(Stored entries)
===============

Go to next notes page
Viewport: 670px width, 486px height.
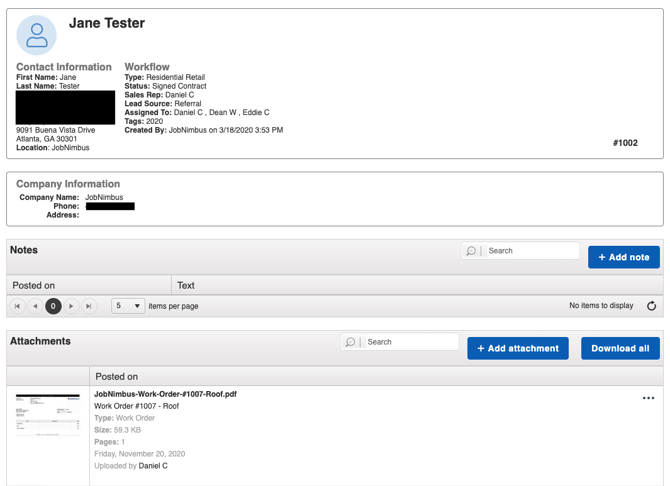click(x=71, y=306)
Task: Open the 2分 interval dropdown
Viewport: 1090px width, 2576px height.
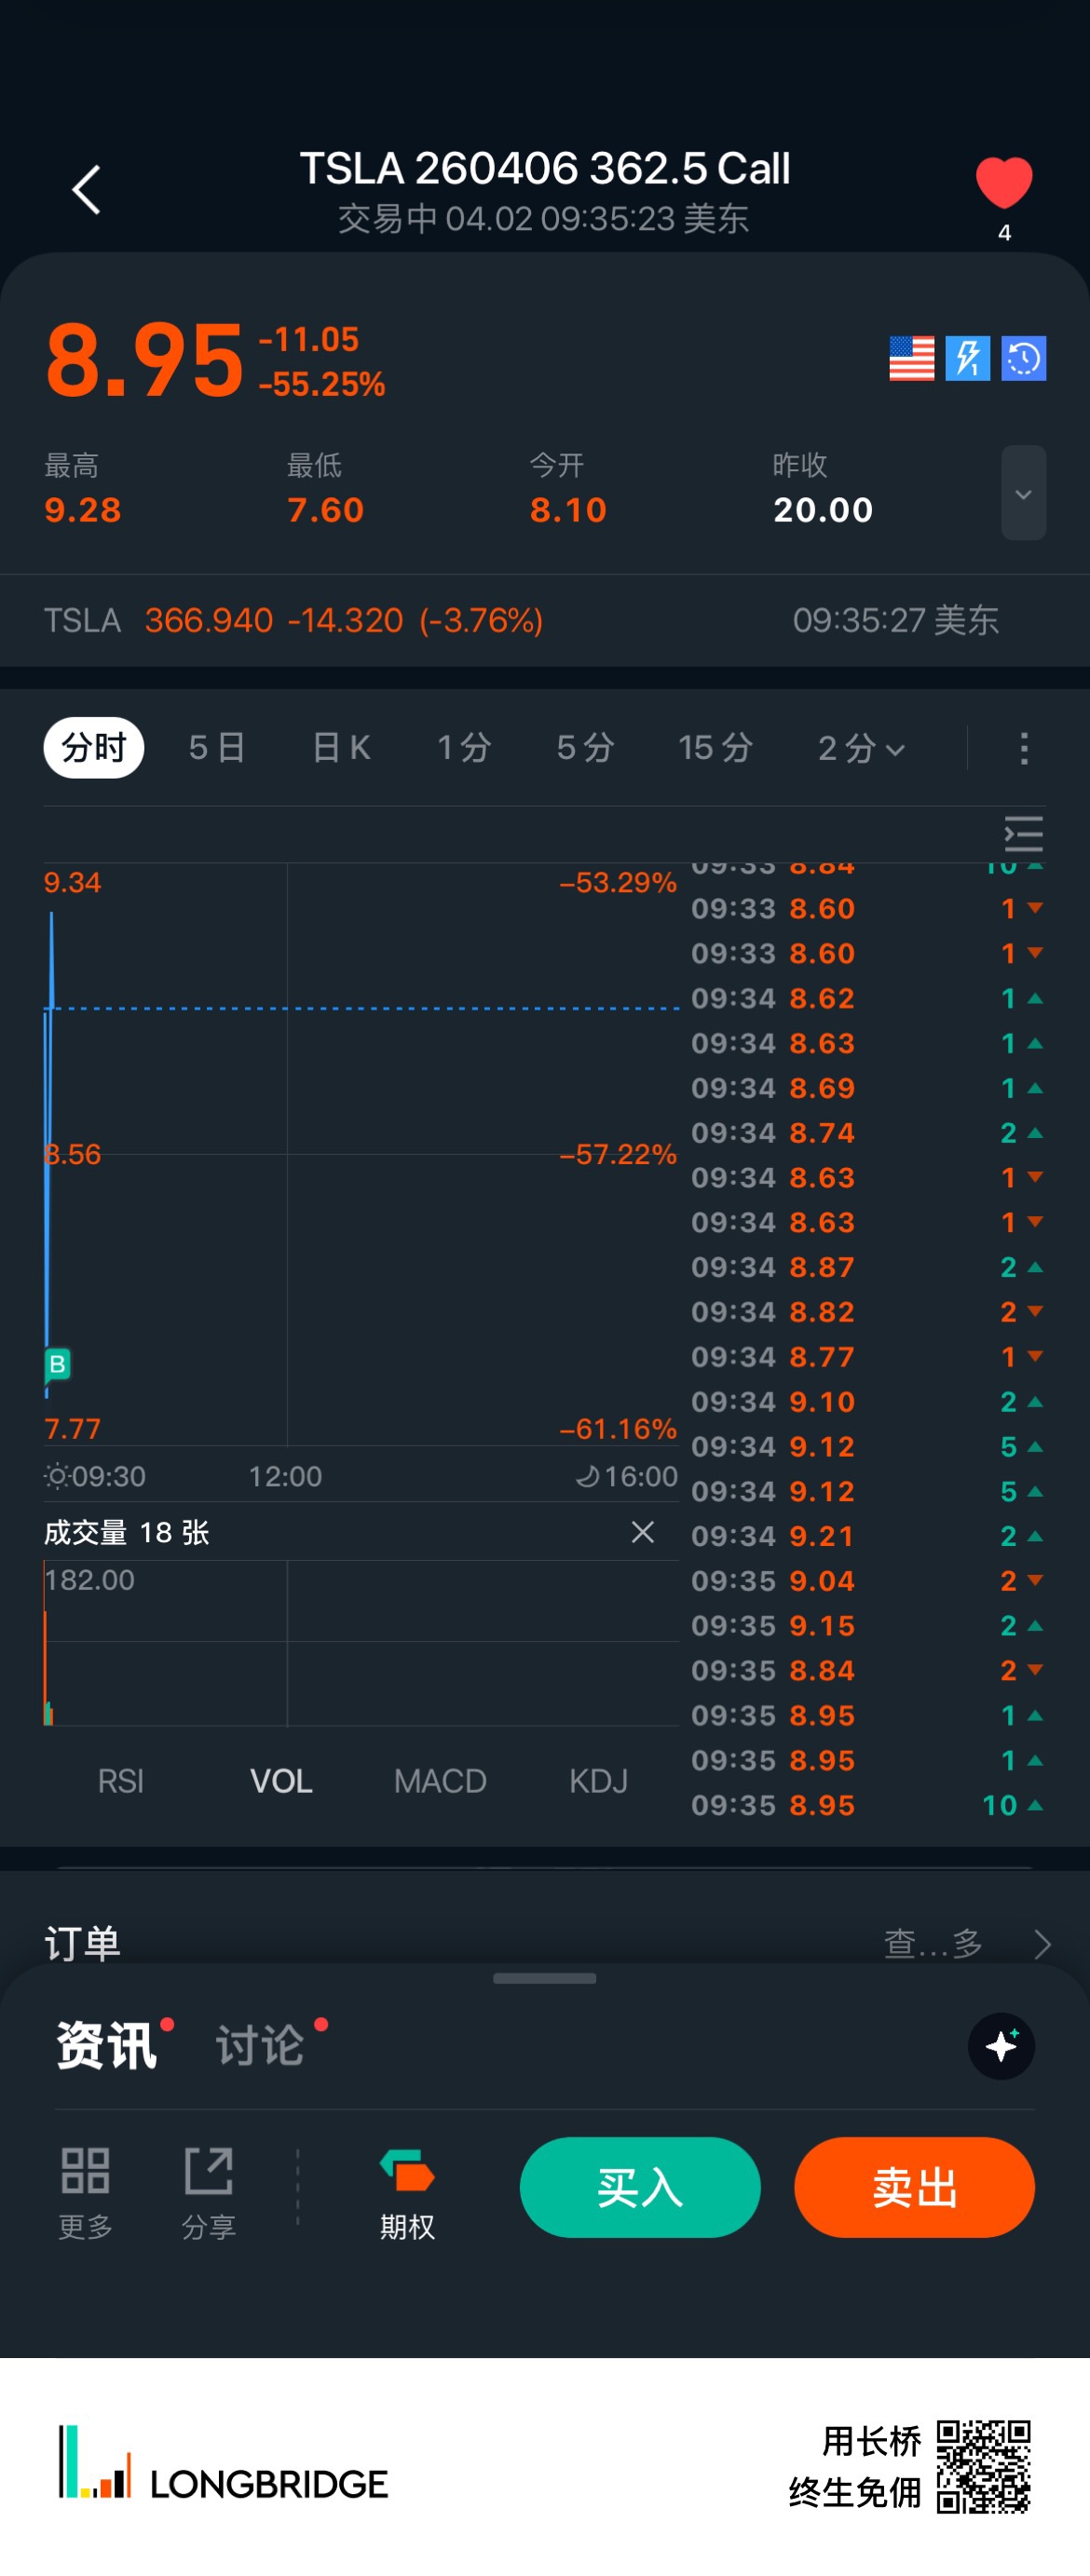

===============

■ PROBLEM STATEMENT: Leaving out all pictures, print exactly the lines above from the one containing "Viewport: 670px width, 486px height." through the last line of the entries.

■ RESPONSE FOR THIS EXERCISE:
Viewport: 670px width, 486px height.
click(x=71, y=306)
Task: Open the 2分 interval dropdown
Viewport: 1090px width, 2576px height.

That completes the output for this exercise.